* [Your task]: After locating the line that holds "The height and", copy that line and all that follow it word for word through the end of the data, with no pictures.

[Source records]
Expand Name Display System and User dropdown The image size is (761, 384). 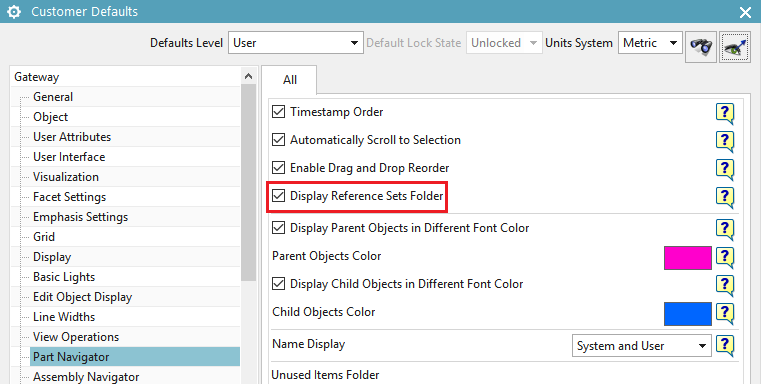click(x=642, y=346)
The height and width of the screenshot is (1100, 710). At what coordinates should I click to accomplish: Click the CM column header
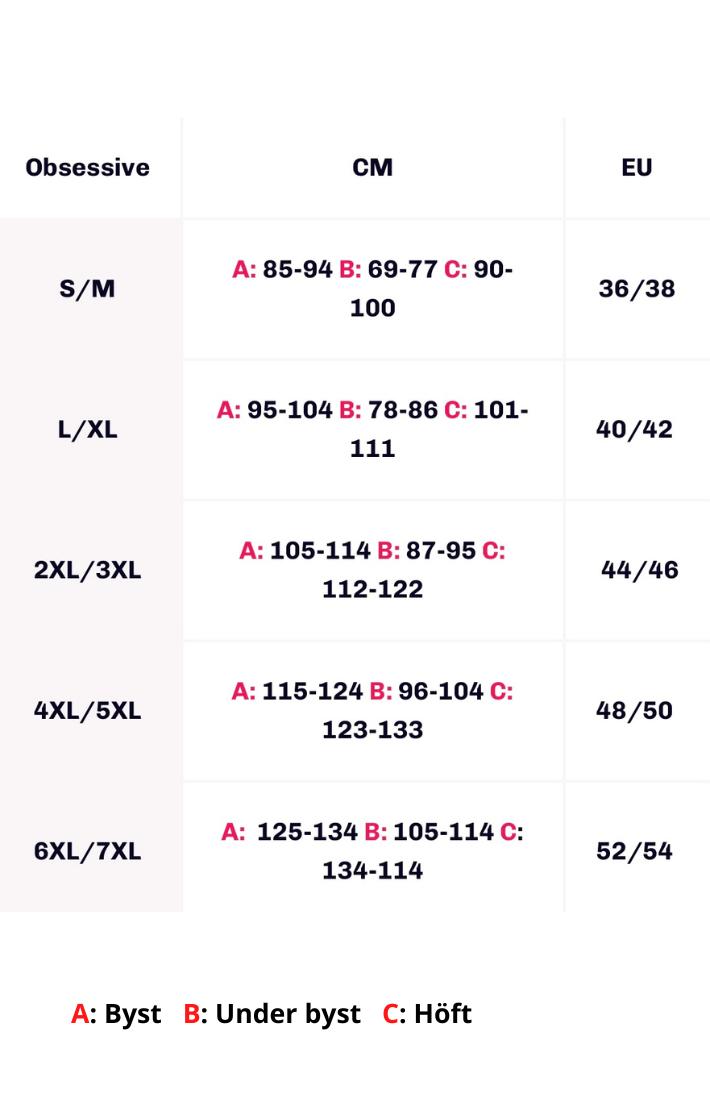[x=373, y=168]
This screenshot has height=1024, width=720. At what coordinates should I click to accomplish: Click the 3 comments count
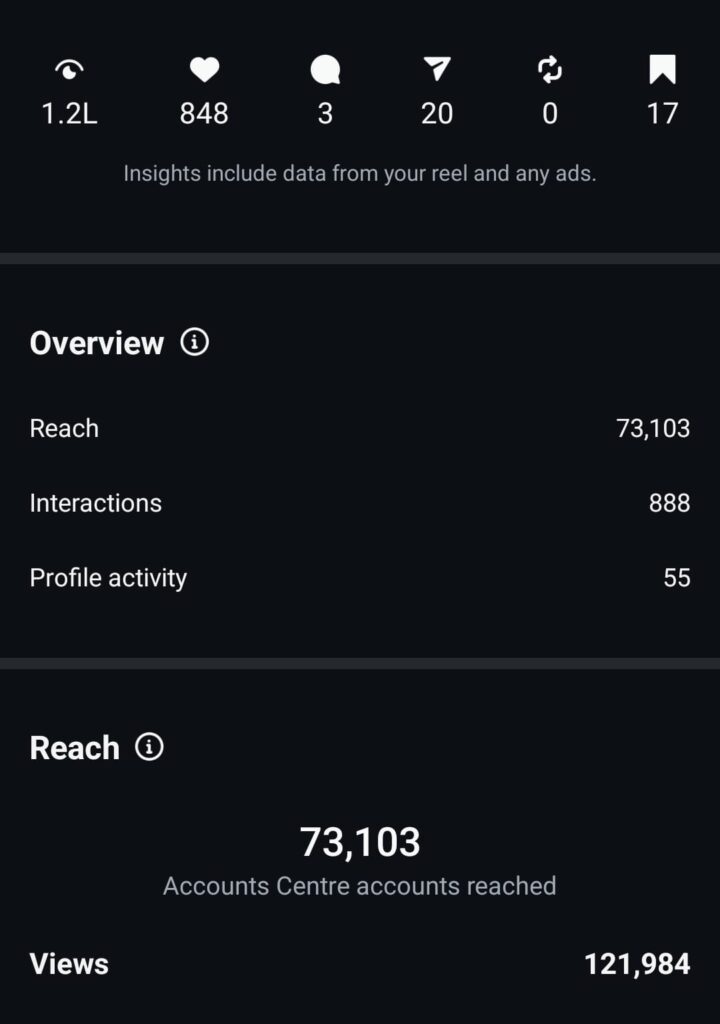point(325,114)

* [Answer box]:
The height and width of the screenshot is (1100, 710). At what coordinates should I click to accomplish: Click the CM column header
[x=373, y=168]
This screenshot has height=1024, width=720. At what coordinates should I click to accomplish: Click the 3 comments count
point(325,114)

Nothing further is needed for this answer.